The combination of a wearable, smartphone app and wristband was able to accurately show the electrical activity in the heart and notify those with atrial fibrillation (AFib) abnormal behaviors, according to a recent study.

The smartwatch wristband records electrocardiographic (ECG) tracing and shows the heart’s electrical activity. Users can place a finger on the wristband and are supplied with information regarding their rhythm calculated by a smartphone algorithm.

"Our patients are exposed to a growing number of health care devices that are available for purchase without a prescription. What we don't know is if these devices provide meaningful clinical information that patients and their physicians can interpret and use effectively," said Joseph Bumgarner, MD, an electrophysiology fellow at Cleveland Clinic and the lead author of the study, which will be presented next week at the American College of Cardiology's 67th Annual Scientific Session in Orlando. "Our study is the first to assess how accurately a wearable smartwatch device can identify AFib or normal sinus rhythm compared to a standard 12-lead ECG as is often done in the clinic."

In the study, 100 patients with AFib received a smartwatch with a wristband. Participants were coached on how to use the technology to generate wave-patterned tracing. They also underwent an ECG to evaluate the accuracy of the device.
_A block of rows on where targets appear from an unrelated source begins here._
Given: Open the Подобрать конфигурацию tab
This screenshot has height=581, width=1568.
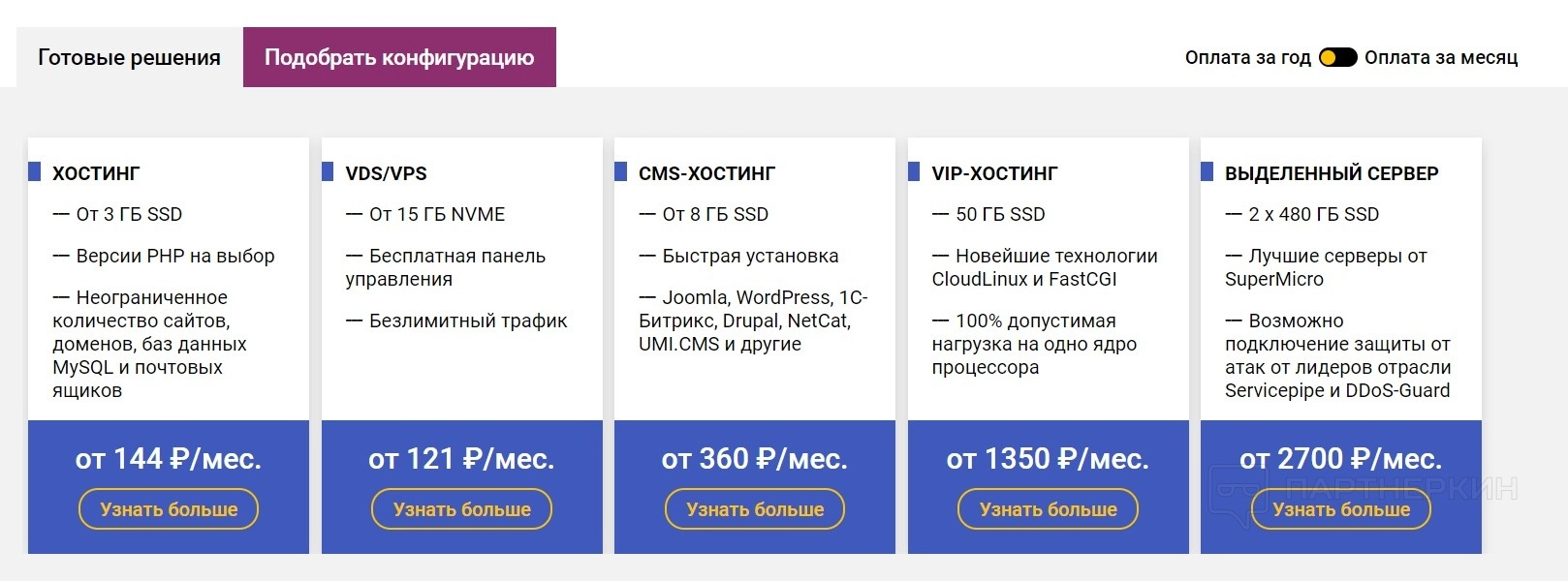Looking at the screenshot, I should coord(399,57).
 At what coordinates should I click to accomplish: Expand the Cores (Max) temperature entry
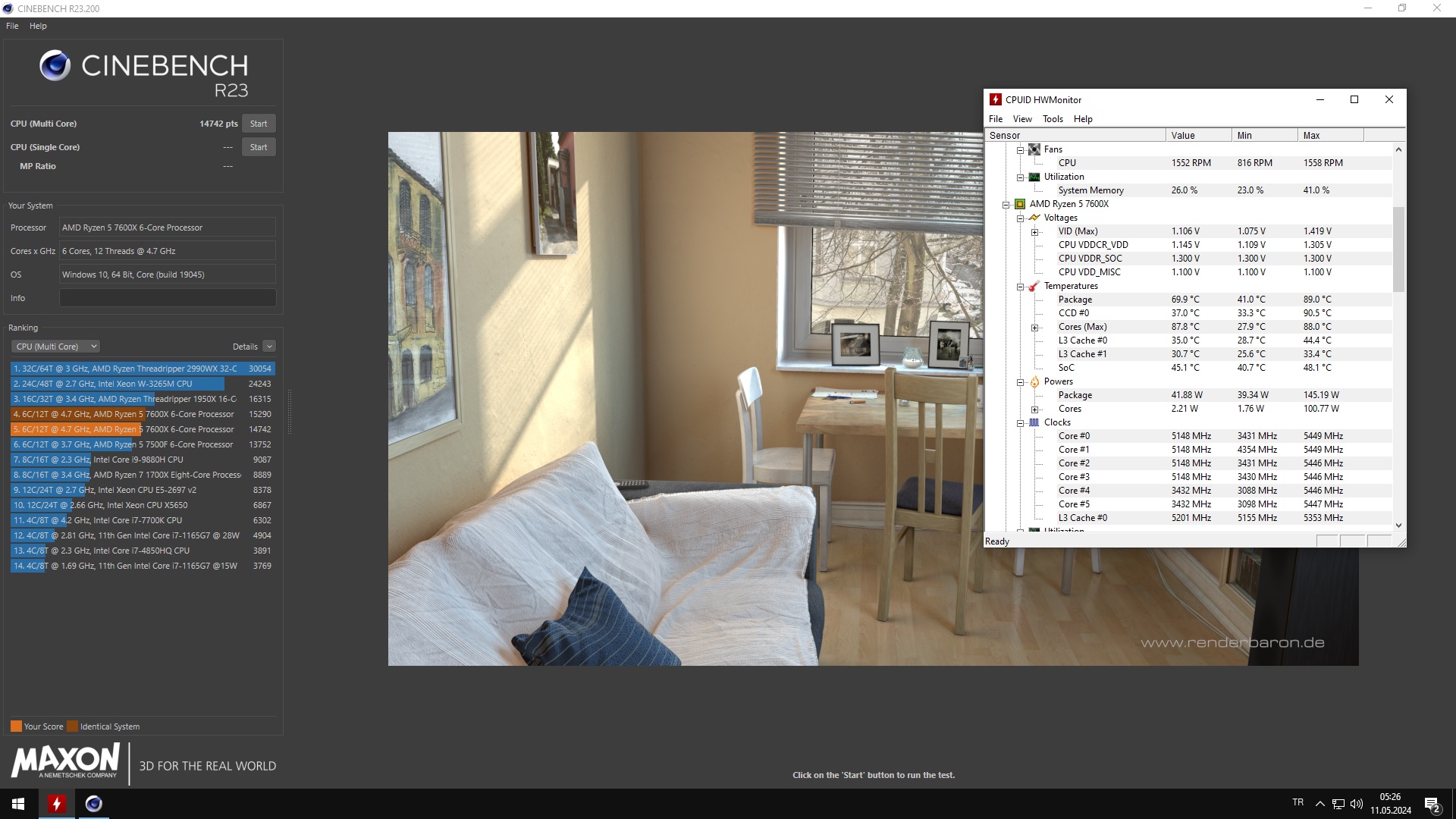1036,327
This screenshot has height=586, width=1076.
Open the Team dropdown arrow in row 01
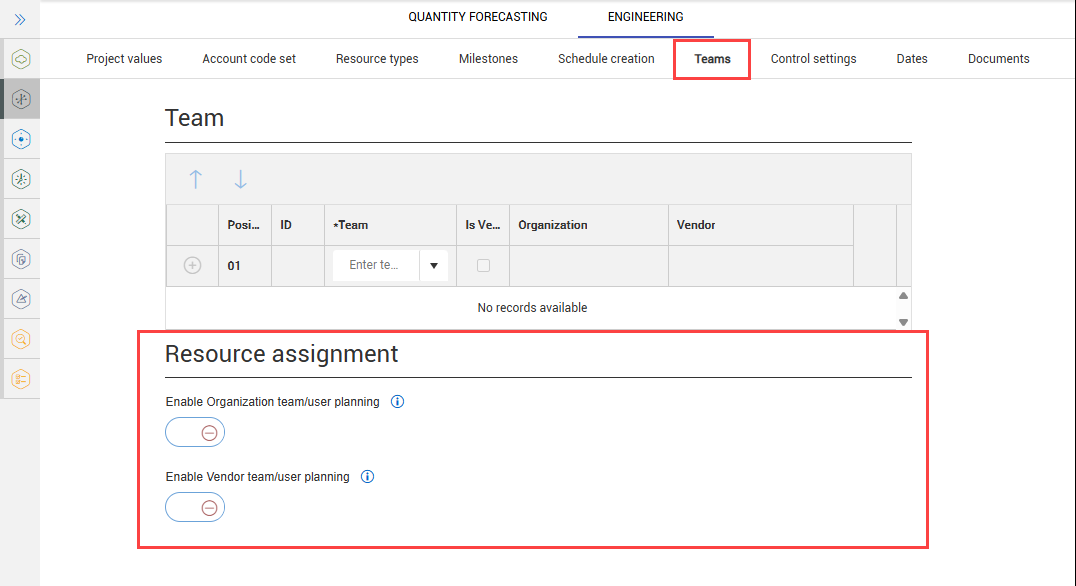pos(434,266)
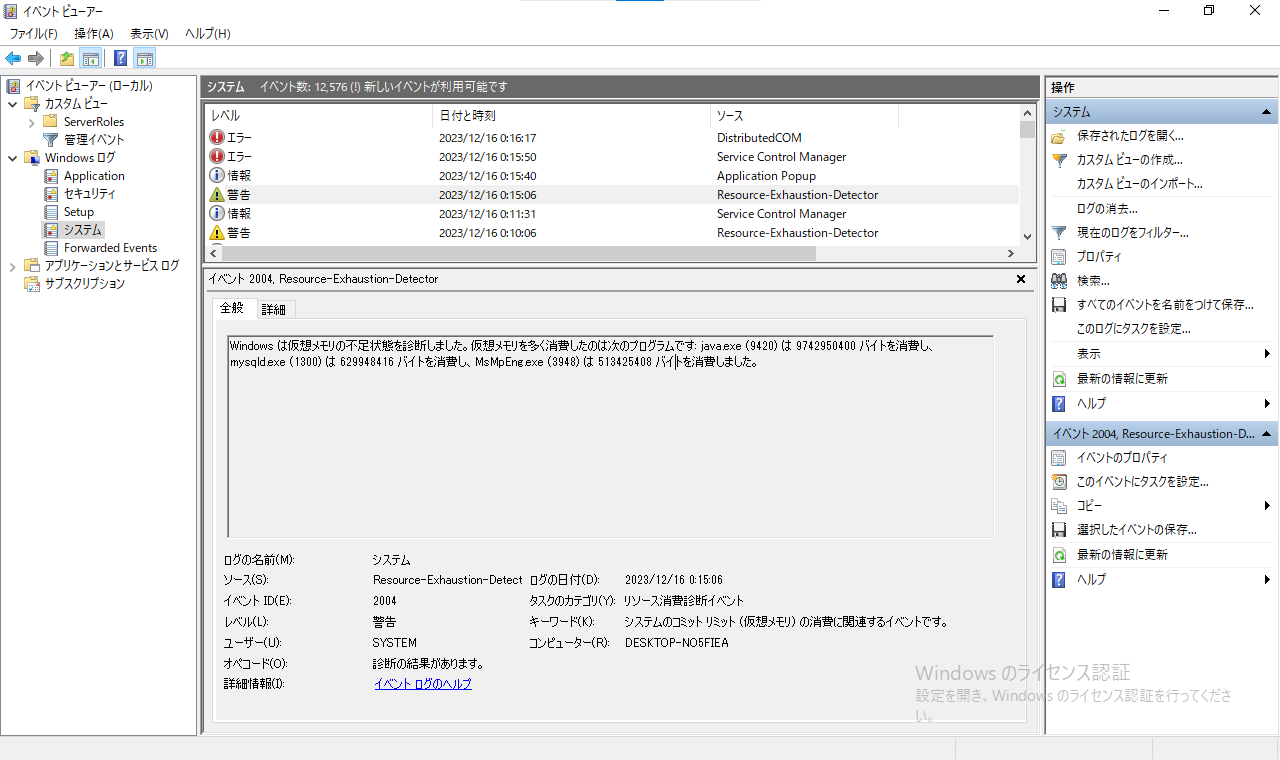
Task: Click the 保存されたログを開く folder icon
Action: [x=1059, y=136]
Results showed, when the algorithm provided a diagnosis, it detected AFib with 93 percent sensitivity and 84 percent specificity when compared to the ECG. When an electrophysiologist interpreted the data, the accuracy was raised to 99 percent sensitivity and 83 percent specificity

"Out of the box, the smartwatch band and its algorithm were very good at identifying AFib, but when coupled with a physician's interpretation of the recording [as it should be used], it became even more clinically useful," Bumgarner said. "Its accuracy was comparable to the standard 12-lead ECG that we use in our clinic every day. There were a significant number of patients--about 8 percent--who on the day of their procedure were found to have a normal heart rhythm [as determined by the watch and validated by the ECG] and did not require a procedure. In the future this technology may help screen patients prior to presentation for elective procedures and avoid scheduling ones that are unnecessary."